### YOUR GOAL
Throughout the listing below, copy each line containing "screenshot".
** Opening ENTRIES PROVIDED block **
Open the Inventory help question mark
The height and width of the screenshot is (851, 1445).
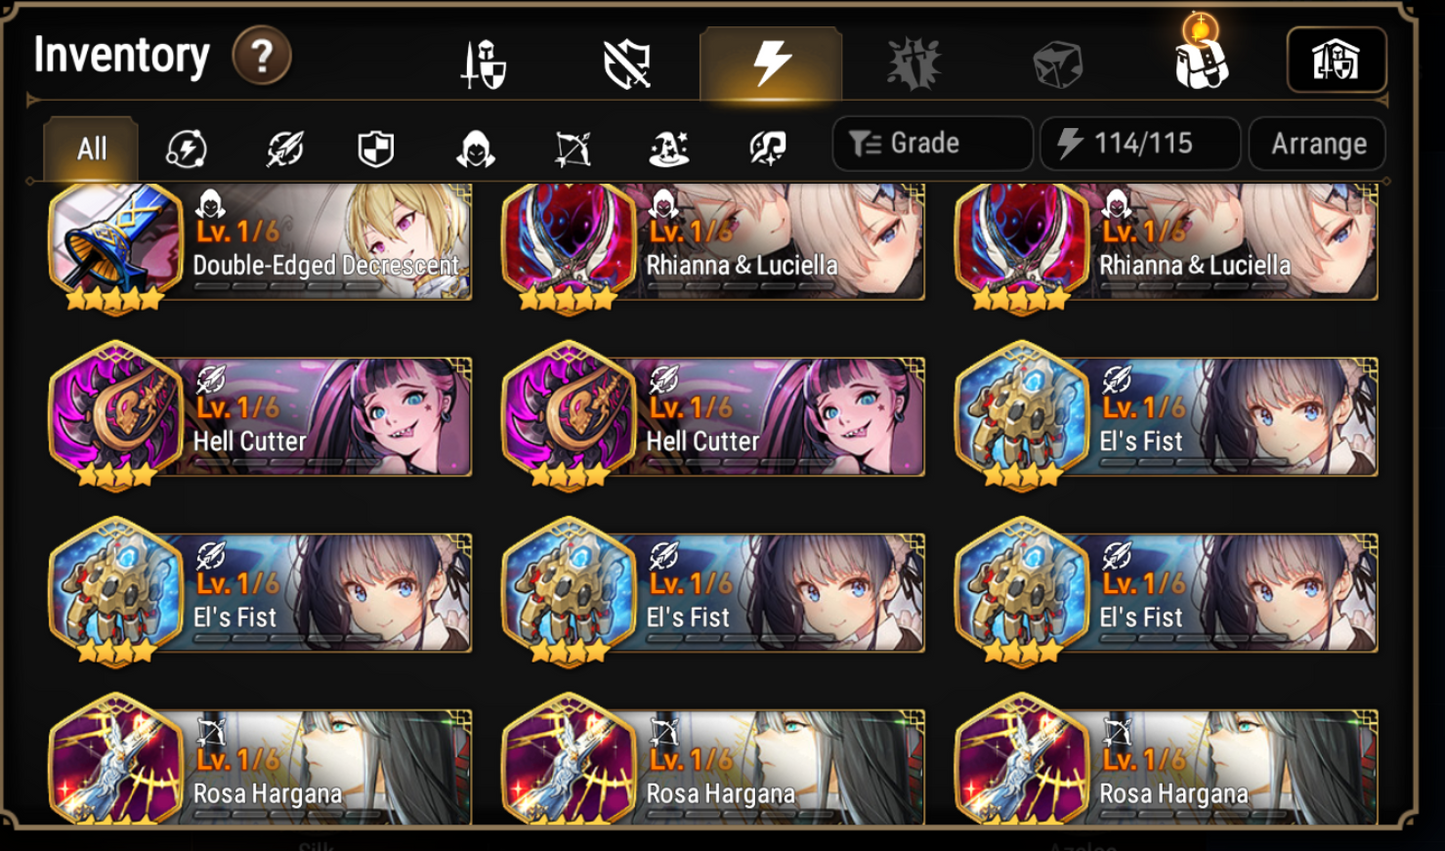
** Closing ENTRIES PROVIDED block **
** Opening ENTRIES PROVIDED block **
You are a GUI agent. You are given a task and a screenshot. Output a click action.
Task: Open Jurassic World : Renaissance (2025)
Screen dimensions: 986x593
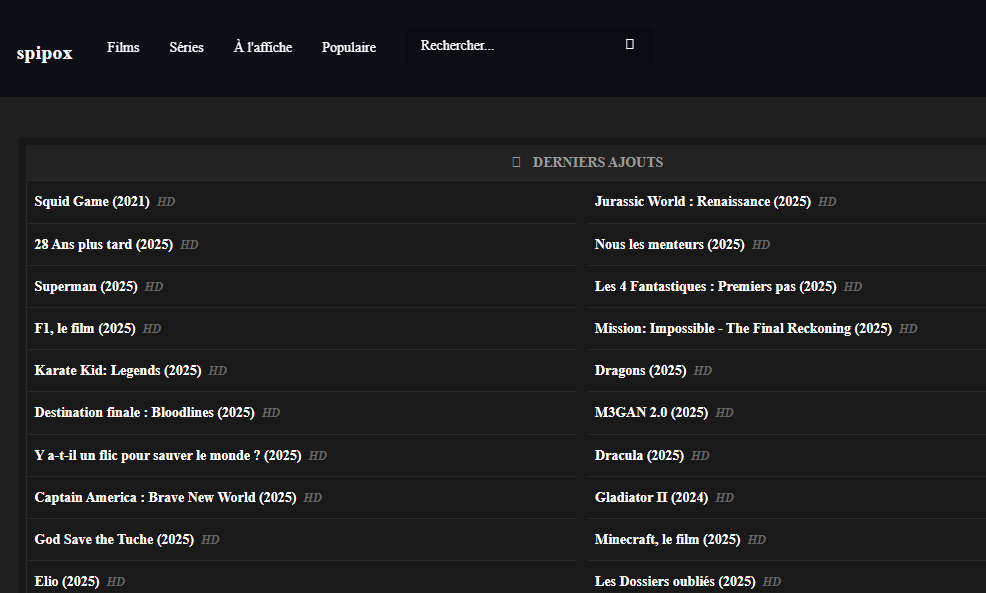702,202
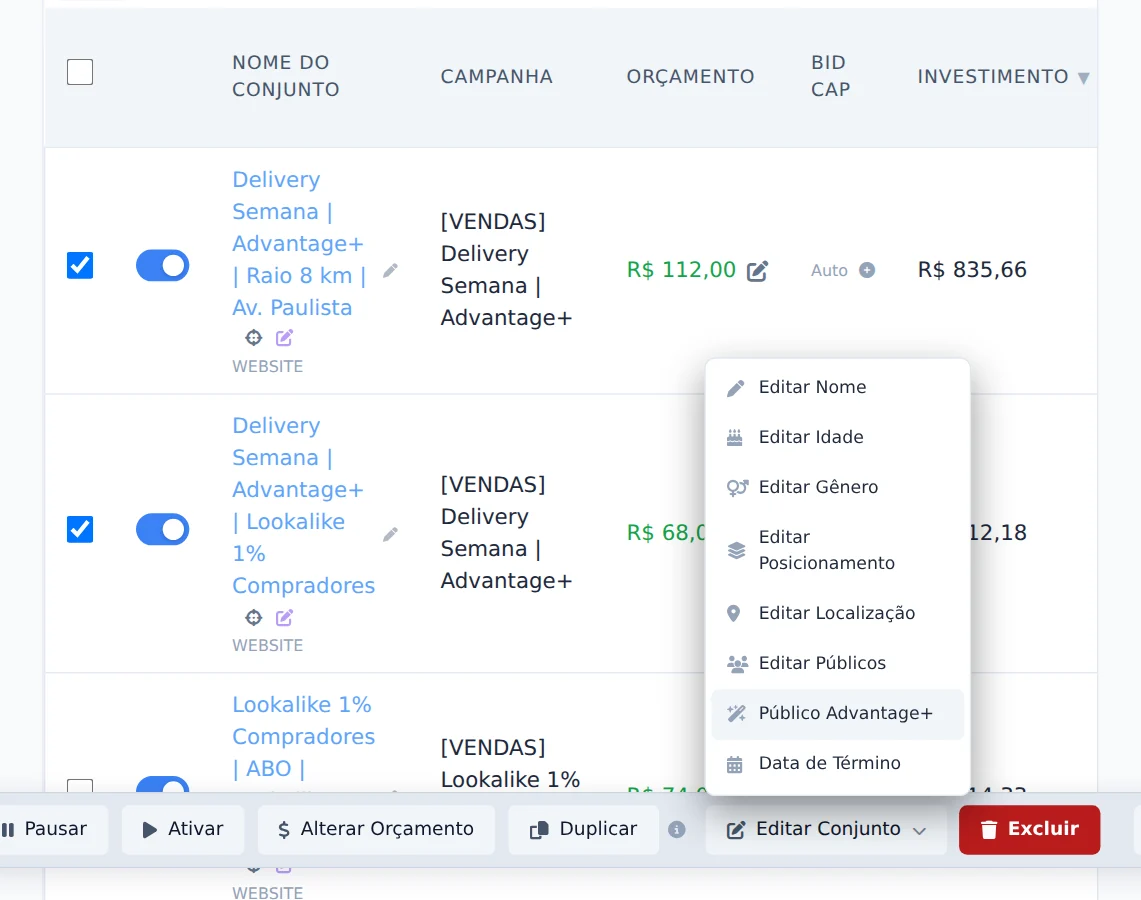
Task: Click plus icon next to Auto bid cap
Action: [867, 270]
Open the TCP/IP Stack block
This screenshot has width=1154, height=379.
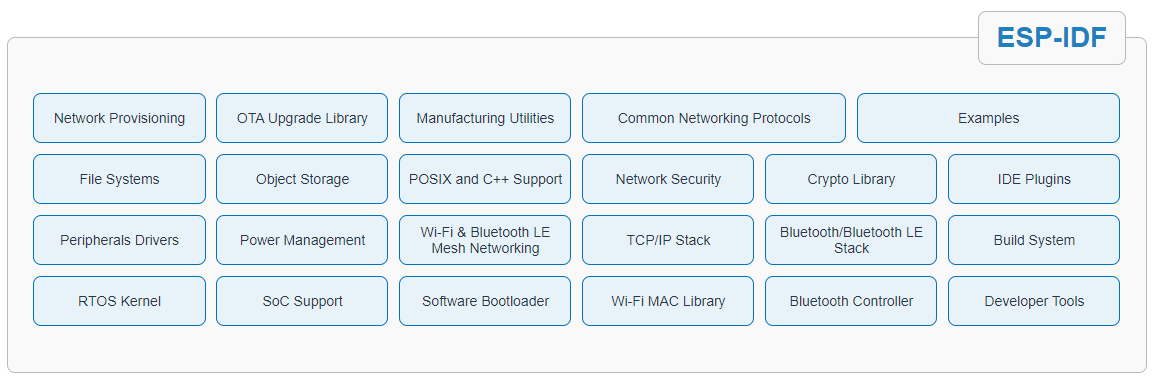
** Closing ENTRIES PROVIDED block **
### OUTPUT OF THE TASK
The height and width of the screenshot is (851, 1445).
You are a GUI agent. You are given a task and a screenshot. Output a click action.
This screenshot has width=1154, height=379.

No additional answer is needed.